The first written records of the ancient Olympic Games dated to 776 B.C. when a cook named Koroibos of Elis won the only event; a 192-meter footrace called the stade (the origin of the modern "stadium") – to become the first Olympic champion. Every victor was recorded, and each Olympiad was named after them, giving us the first accurate chronology of the ancient Greek world. However, it is generally believed that the Games had been going on for many years by that time. Legend has it that Heracles, semi-god son of Zeus and the mortal woman Alcmene, founded the Games, which by the end of the 6th century B.C had become the most famous of all Greek sporting festivals. The ancient Olympics were held every four years between August 6 and September 19 during a religious celebration honoring Zeus. The Games were named for their location at Olympia, a sacred site located near the western coast of the Peloponnese peninsula in southern Greece. The sacred precinct was primarily dedicated to Zeus, although other gods were worshiped there.

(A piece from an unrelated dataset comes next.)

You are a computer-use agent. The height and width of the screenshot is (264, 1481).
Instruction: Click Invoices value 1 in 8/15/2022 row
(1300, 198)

Despite the name, it is nowhere near Mount Olympus in northern Greece, where the Twelve Olympians, the principal deities of Ancient Greek religion, were believed to live. Later, other games would be organized at other sacred sites such as Delphi, Isthmia, and Nemea but the Olympian Games would remain the most prestigious.

The Games started with a procession that went from the host town of Elis to Olympia, led by the Hellanodikai (judges). On arrival at Olympia, all athletes and officials swore an oath to follow the competitions' established rules and compete with honor and respect. The most important religious ceremony of the event was the sacrifice of 100 oxen, known as the hecatomb, at the altar of Zeus, carried out when the sporting events were over.

The influence of the Olympic Games was so significant that ancient historians began to measure time by the four-year increments in between, which were known as Olympiads.